══ Data under study

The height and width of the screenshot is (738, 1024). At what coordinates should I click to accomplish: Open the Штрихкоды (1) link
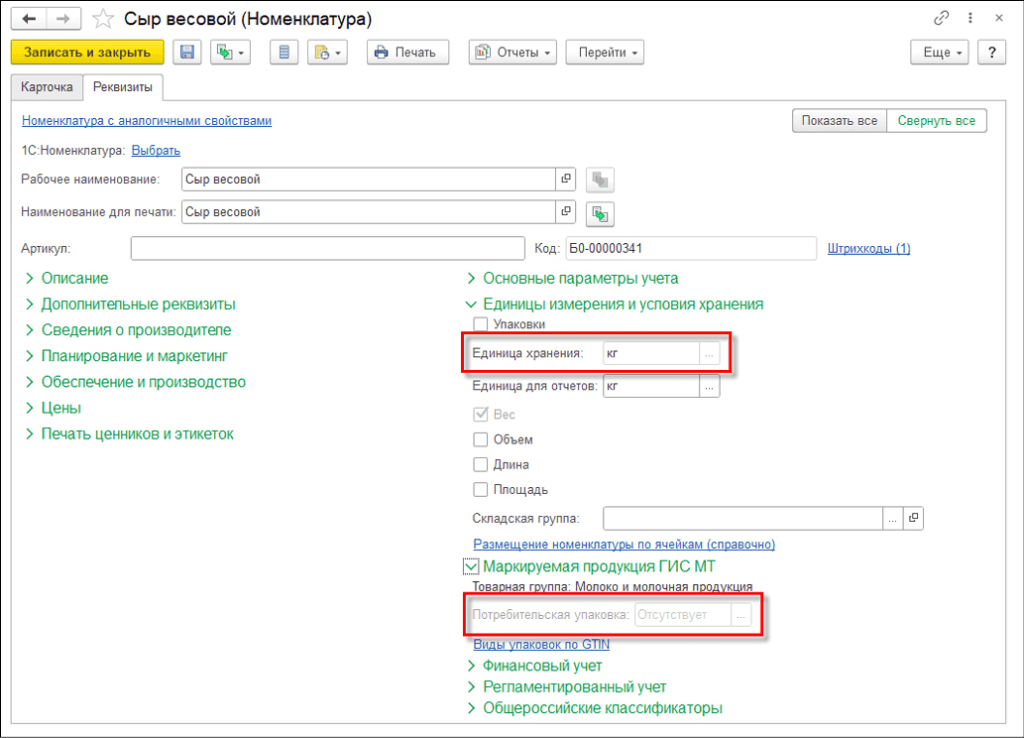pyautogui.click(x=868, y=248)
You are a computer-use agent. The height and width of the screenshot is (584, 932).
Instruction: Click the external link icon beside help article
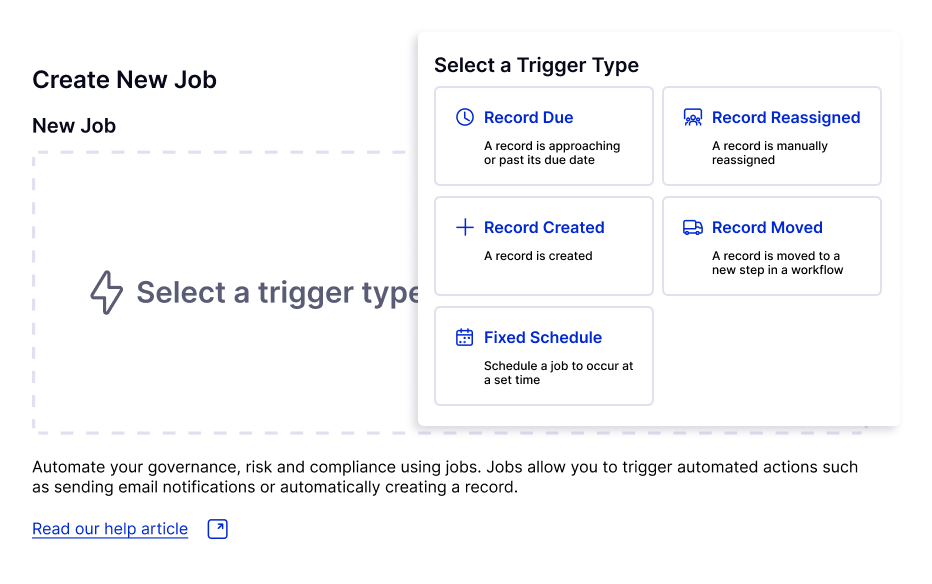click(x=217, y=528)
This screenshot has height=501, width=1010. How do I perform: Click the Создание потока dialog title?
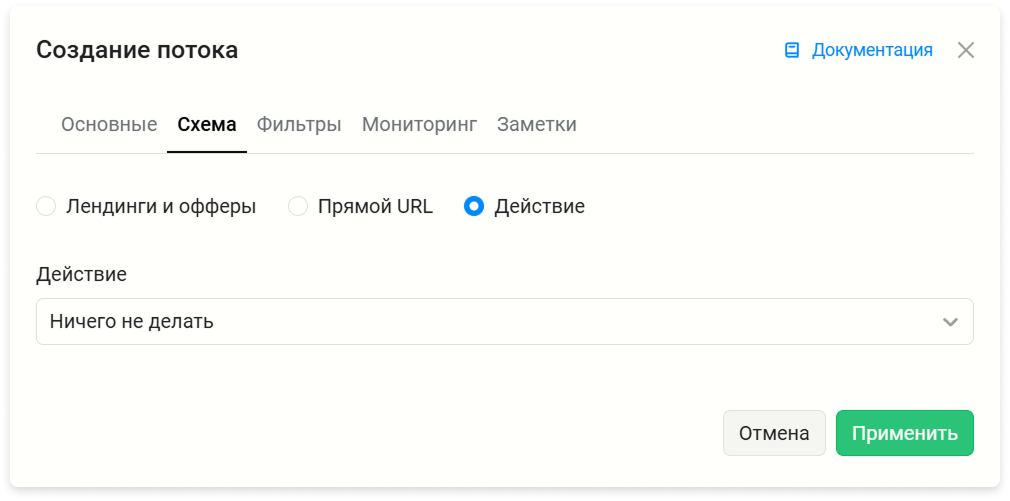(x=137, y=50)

════
══ Data under study

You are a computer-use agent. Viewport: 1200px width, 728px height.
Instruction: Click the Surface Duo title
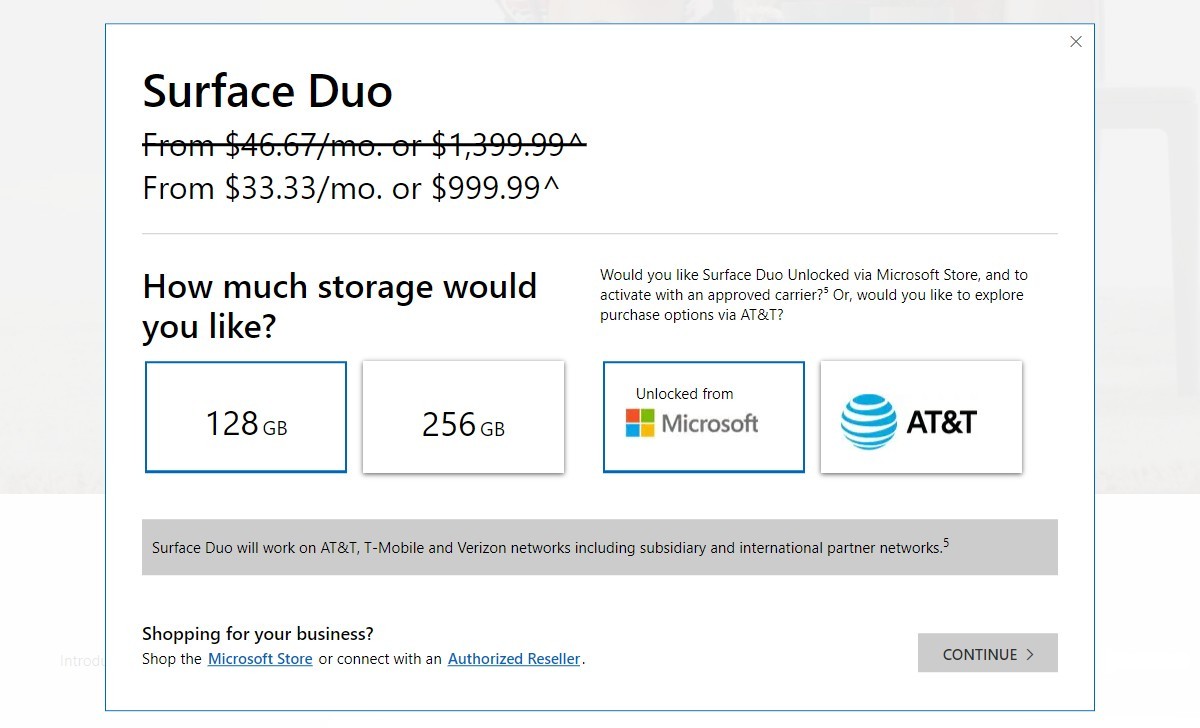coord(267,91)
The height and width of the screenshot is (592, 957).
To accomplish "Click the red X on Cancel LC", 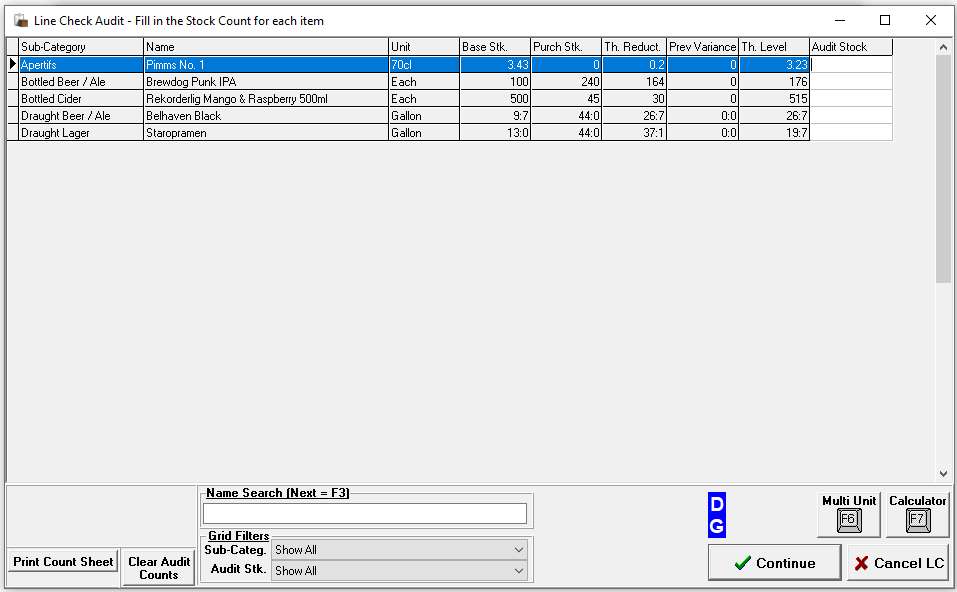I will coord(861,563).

════
══ Data under study

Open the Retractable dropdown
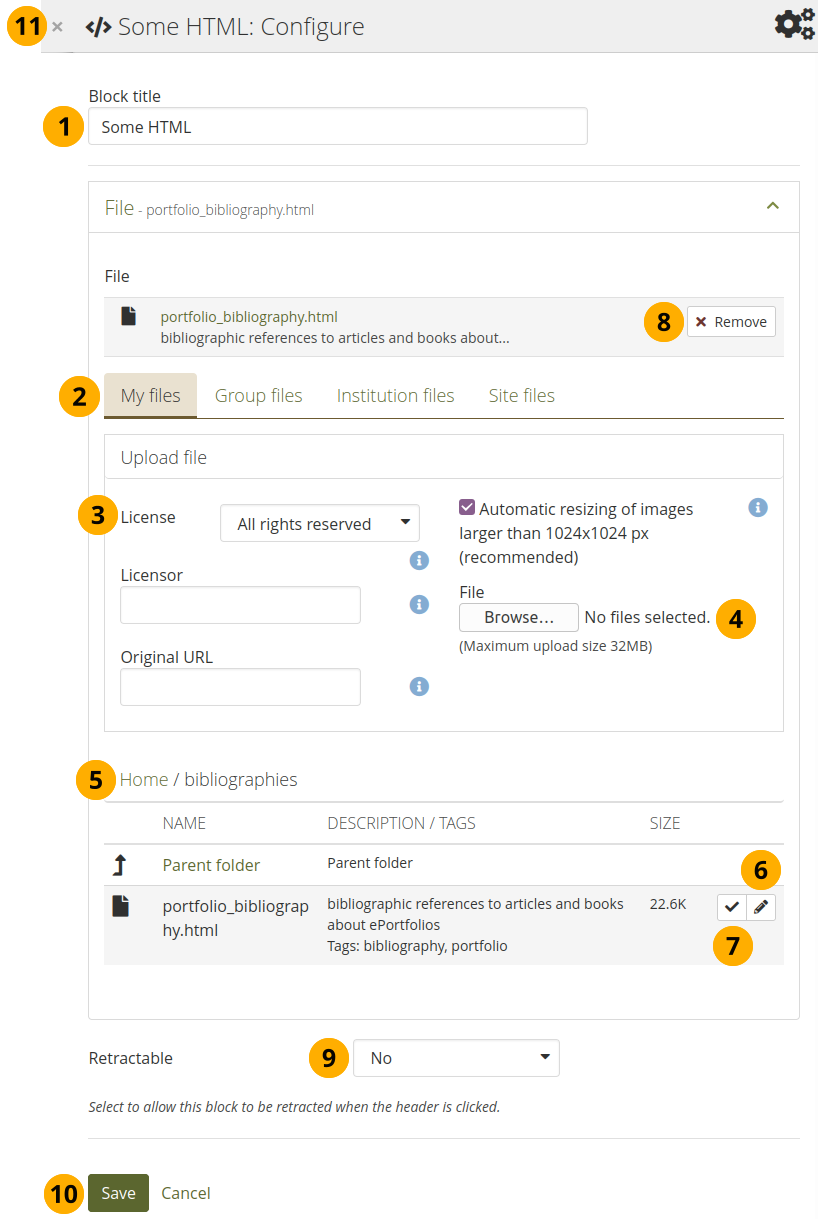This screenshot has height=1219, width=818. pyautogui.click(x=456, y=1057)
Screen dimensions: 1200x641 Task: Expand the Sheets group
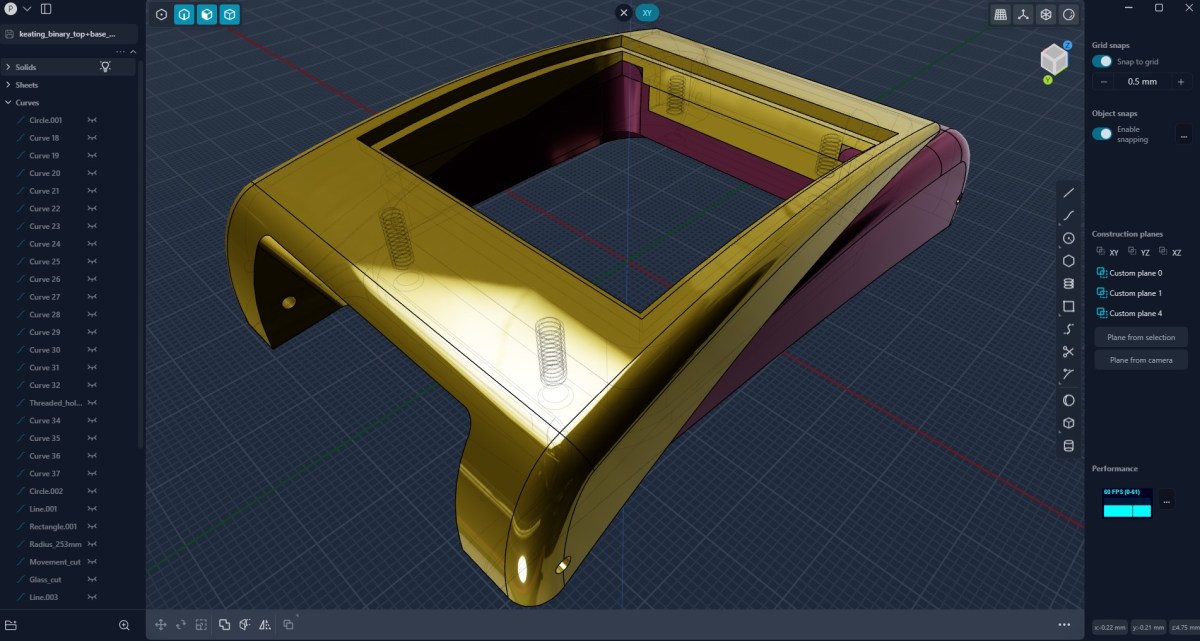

════

• _What you should do_: Please work out how many lines in the material contain the word "computer" and state only that number.

• _Answer_: 2